In fact, I prefer to see the departed and Infernal Affairs as two completely different movies, even though the story is the same, the characters are the same, and even some minor scenes are copied. But that's not all of what a movie is about. Martin Scorsese went back to his gangster theme, and re-soaked the whole story in the decay and gore of Boston's lower back streets. Hanging Infernal Affairs in the gloomy slums, cutting off the beautiful soundtrack, cutting off the dramatic techniques such as Morocco, cutting off the seasoning that makes the audience laugh occasionally, cutting off the soothing and relaxed scene editing, Then start pouring buckets of blood, foul language, sex, perverts, and then use quick, direct camera changes to obliterate any gaps that allow viewers to breathe. Fast, accurate, hard. As Shakespeare once said: The worlds were not created to my specifications, and all I can do is show you what they really are. Relatively speaking, Infernal Affairs is much more elegant. That is a gangster world created by the director, which has just been refuted from the betrayal of loyalty and righteousness in the traditional Hong Kong gangster films, and more let the audience pay attention to the pain and contradictions in human nature. And Lao Ma still wants to restore everything to reality, at the very least, it is the reality of what he thinks is dirty, dark, fearful and contradictory.

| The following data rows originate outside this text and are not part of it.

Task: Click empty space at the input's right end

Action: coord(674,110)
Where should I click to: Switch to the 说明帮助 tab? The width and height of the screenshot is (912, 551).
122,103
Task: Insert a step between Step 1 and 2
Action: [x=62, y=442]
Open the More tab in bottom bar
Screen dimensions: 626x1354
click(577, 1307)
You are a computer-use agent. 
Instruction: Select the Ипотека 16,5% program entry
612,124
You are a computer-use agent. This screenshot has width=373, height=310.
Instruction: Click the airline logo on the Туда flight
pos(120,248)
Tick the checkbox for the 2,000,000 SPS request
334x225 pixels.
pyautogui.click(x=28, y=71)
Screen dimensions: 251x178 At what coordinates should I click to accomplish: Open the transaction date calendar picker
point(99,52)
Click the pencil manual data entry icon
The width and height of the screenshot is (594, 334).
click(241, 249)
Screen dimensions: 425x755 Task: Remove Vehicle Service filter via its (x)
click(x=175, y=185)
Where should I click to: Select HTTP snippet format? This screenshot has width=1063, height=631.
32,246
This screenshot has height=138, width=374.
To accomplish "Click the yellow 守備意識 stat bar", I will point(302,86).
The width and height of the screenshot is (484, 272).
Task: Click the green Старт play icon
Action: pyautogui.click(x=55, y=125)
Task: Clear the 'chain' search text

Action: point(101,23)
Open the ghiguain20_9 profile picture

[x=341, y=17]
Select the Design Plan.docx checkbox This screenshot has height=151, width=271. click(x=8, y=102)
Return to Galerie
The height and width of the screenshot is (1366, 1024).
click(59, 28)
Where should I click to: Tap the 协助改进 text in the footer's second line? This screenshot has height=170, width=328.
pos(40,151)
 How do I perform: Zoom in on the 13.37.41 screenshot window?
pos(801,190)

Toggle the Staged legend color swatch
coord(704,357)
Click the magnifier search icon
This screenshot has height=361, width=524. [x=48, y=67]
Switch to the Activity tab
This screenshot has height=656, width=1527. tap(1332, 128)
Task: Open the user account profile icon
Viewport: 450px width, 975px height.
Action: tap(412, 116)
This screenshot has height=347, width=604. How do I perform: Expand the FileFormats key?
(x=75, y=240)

Frink - "To be a cop or a criminal? When faced with a loaded pistol, what's the difference?"
Billy - "All people kill, and can I be the same as them? What's the difference?"
And when all the tragedies come to an end, is it the reincarnation of fate or is it driven by human nature?
What's the difference?
Leonardo has become Lao Ma's second-generation queen actor, with the impulse and contradiction of Lao Ma's infatuation. There is no melancholy of Tony Leung, but he is better at expressing the fears and impulses that the characters cannot suppress on the brink of life and death and collapse. This is not a mature lonely hero, but a child who is constantly tormented by fear and confusion. Nicholso's gangster boss has nothing to say, this is his cruel, cold, perverted and arrogant temperament. In addition, the screenwriter's lines are really wonderful, and there are some dark humorous adjustments, although the sadness of the film itself is irrelevant.